Hudson River Biotechnology achieves major CRISPR breakthrough: first-ever regeneration of strawberries from gene-edited single cells

Hudson River Biotechnology (HRB), based in Wageningen, The Netherlands, announces a milestone achievement: the world’s first successful regeneration of strawberry plants from gene edited single cells using its proprietary CRISPR workflow (TiGER).

The global berry sector faces challenging times and has shifted from a focus on quantity to a focus on producing better quality with fewer resources and less environmental impact. Traditionally, breeding for improving strawberry fruit quality and disease resistance has been a lengthy process of several years due to the fruit’s genetic complexity. Strawberries have eight sets of chromosomes – as compared to the two sets that humans have – significantly complicating conventional breeding efforts towards realizing the right combination of traits. Gene editing technology offers a promising solution for quickly introducing desired genetic traits into strawberries. The industry previously lacked an effective gene editing workflow that does not introduce foreign DNA or lead to plants with inconsistently edited cells (chimeras)– until now.

In response to this global challenge, HRB’s breakthrough offers a timely solution. The TiGER workflow, which generates new plant varieties derived from a single, gene-edited cell, includes automated screening for thousands of regeneration conditions to identify the right combination for each crop/variety and it is proven to be both a scalable and effective method for fast-tracking the market introduction of valuable traits for different crops.

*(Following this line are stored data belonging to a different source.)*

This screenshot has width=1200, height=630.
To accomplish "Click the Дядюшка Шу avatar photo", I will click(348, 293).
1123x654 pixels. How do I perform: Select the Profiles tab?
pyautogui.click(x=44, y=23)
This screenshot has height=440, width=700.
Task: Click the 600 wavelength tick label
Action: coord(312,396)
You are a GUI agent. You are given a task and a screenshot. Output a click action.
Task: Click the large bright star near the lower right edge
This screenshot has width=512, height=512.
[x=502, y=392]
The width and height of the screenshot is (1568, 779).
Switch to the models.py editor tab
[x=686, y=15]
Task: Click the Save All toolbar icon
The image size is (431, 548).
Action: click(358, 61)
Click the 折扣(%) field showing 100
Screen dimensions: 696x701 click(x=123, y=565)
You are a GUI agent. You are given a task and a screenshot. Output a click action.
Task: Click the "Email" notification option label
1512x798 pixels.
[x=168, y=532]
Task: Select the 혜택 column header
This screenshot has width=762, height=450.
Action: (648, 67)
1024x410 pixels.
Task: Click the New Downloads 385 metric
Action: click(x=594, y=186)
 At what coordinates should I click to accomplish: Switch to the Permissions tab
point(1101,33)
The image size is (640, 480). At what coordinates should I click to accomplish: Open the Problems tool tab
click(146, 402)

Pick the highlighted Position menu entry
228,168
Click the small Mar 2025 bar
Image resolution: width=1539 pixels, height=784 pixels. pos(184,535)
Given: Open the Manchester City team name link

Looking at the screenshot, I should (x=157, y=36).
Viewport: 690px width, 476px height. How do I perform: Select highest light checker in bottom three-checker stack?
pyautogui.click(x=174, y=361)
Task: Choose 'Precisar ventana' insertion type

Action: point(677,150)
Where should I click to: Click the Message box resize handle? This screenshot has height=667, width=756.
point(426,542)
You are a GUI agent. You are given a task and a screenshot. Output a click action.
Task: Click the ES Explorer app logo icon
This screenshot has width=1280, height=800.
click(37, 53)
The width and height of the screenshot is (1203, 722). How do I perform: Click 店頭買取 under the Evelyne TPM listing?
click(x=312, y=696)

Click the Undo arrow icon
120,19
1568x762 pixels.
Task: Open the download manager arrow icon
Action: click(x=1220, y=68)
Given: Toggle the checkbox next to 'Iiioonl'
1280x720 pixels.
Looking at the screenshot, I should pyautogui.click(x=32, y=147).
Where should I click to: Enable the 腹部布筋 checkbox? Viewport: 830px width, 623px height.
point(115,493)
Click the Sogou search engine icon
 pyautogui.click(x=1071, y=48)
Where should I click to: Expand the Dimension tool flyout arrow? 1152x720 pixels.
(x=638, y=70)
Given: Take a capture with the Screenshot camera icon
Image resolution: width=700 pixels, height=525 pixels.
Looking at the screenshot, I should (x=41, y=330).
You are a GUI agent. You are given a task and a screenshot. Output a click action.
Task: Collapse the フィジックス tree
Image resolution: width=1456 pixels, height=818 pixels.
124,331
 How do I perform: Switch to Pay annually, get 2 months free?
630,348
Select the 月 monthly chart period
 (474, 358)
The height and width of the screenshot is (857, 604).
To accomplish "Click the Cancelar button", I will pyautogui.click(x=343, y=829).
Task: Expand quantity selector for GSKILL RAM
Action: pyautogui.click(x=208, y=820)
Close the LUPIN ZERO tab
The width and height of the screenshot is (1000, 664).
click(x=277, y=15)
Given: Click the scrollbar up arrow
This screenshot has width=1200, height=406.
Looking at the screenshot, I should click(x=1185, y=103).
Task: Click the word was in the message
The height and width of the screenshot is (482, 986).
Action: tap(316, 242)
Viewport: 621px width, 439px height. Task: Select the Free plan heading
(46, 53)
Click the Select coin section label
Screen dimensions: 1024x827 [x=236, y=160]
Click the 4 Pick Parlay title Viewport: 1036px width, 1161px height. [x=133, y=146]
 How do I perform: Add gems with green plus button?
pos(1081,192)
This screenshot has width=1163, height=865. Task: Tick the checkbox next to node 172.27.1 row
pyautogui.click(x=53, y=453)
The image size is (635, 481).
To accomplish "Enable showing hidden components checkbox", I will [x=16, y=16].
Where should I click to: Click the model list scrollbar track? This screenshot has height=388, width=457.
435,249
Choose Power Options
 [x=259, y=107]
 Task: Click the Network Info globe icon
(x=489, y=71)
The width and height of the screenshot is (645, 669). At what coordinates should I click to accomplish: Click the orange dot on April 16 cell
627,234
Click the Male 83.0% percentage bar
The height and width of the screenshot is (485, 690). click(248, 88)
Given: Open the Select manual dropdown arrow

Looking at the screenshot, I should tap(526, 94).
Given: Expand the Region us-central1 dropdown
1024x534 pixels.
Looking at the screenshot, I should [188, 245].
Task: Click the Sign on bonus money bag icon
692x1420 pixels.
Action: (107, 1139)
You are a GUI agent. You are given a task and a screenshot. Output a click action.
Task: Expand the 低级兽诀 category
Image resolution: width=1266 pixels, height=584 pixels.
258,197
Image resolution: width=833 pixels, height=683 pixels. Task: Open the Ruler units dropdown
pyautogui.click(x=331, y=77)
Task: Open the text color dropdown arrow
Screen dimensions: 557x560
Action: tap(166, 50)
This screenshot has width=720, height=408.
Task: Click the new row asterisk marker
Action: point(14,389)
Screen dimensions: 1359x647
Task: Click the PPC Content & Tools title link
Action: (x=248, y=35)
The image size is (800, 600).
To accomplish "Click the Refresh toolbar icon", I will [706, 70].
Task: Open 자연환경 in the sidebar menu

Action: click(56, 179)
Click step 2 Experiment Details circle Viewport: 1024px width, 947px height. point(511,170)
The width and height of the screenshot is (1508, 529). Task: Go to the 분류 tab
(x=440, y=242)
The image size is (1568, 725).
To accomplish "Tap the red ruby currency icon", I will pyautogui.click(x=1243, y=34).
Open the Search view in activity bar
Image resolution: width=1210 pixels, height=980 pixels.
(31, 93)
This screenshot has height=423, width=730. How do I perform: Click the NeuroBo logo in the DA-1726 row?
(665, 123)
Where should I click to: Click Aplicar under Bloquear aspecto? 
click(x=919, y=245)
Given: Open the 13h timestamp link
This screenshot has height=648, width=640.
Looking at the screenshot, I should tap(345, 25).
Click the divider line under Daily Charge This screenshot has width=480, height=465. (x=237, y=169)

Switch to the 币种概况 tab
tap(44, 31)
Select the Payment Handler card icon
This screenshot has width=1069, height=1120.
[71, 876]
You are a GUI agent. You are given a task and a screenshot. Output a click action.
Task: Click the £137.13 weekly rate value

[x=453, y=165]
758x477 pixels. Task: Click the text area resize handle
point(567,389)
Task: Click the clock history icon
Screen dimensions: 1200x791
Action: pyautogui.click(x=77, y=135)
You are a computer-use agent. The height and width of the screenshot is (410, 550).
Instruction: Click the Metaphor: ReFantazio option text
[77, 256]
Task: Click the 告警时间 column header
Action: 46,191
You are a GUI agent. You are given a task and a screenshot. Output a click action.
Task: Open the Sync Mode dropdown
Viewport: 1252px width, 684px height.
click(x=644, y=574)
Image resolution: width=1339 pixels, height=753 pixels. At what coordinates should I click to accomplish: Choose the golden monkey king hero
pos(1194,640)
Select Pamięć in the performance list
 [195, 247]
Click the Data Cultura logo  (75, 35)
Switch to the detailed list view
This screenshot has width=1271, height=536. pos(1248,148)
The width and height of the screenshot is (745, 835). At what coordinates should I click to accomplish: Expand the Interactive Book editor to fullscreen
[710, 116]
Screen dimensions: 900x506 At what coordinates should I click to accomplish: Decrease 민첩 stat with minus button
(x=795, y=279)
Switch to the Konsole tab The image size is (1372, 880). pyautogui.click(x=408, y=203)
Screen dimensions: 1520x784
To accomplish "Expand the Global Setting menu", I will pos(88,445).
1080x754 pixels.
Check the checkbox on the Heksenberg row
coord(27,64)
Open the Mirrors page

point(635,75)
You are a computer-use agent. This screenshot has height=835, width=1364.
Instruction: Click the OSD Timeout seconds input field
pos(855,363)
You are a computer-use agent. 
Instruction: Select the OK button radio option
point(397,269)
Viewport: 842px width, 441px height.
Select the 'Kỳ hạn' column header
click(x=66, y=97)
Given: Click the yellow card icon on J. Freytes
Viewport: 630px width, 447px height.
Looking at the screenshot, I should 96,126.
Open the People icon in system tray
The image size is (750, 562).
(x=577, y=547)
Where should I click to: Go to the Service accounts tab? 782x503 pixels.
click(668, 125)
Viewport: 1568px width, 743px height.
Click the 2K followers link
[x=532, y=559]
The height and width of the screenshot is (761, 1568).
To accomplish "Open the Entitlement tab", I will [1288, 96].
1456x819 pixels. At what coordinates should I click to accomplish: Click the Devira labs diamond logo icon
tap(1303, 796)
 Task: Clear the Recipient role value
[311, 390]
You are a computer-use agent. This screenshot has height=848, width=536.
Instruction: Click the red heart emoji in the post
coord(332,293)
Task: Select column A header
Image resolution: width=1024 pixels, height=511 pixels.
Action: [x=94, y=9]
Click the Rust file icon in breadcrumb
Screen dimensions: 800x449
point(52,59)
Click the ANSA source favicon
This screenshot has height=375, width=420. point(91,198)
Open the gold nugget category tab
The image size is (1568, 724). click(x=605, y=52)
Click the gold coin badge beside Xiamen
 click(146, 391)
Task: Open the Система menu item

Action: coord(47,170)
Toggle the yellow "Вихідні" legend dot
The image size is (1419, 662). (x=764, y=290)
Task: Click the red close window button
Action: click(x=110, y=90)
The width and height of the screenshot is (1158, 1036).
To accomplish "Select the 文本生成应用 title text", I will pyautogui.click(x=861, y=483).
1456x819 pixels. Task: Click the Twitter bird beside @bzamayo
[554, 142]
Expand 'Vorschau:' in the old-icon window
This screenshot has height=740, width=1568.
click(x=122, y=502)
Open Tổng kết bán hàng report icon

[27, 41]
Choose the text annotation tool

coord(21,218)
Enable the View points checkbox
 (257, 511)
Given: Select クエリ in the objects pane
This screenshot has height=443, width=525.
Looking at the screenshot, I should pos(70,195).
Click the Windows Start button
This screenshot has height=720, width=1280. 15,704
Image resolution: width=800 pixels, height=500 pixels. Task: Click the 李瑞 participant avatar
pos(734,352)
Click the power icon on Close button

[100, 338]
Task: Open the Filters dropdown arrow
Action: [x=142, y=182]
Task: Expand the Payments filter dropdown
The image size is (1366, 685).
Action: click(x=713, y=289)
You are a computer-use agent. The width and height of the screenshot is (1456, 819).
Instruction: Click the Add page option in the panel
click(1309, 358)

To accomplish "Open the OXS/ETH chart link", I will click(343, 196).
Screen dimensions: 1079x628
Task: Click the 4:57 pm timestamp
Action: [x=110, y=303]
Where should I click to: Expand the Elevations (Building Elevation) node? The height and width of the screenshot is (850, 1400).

The dedication and expertise of HRB’s R&D team have been key in reaching this breakthrough that marks a world-first for strawberry, a notoriously recalcitrant crop and finally unlocks the potential for rapidly improving fruit flavor, nutritional value, and sustainability. This not only adds a significant milestone to HRB’s extensive crop portfolio, which includes over 12 species, but also aligns with a broader vision in which all crops can benefit from CRISPR technology.

″Our success with strawberries is a significant advancement in agricultural biotechnology, paving the way for improved breeding and cultivation practices for berry crops. Moving forward, HRB is keen to collaborate with industry partners to translate these scientific breakthroughs into practical solutions for farmers and consumers alike″, says Ferdinand Los, co-founder and CEO of HRB.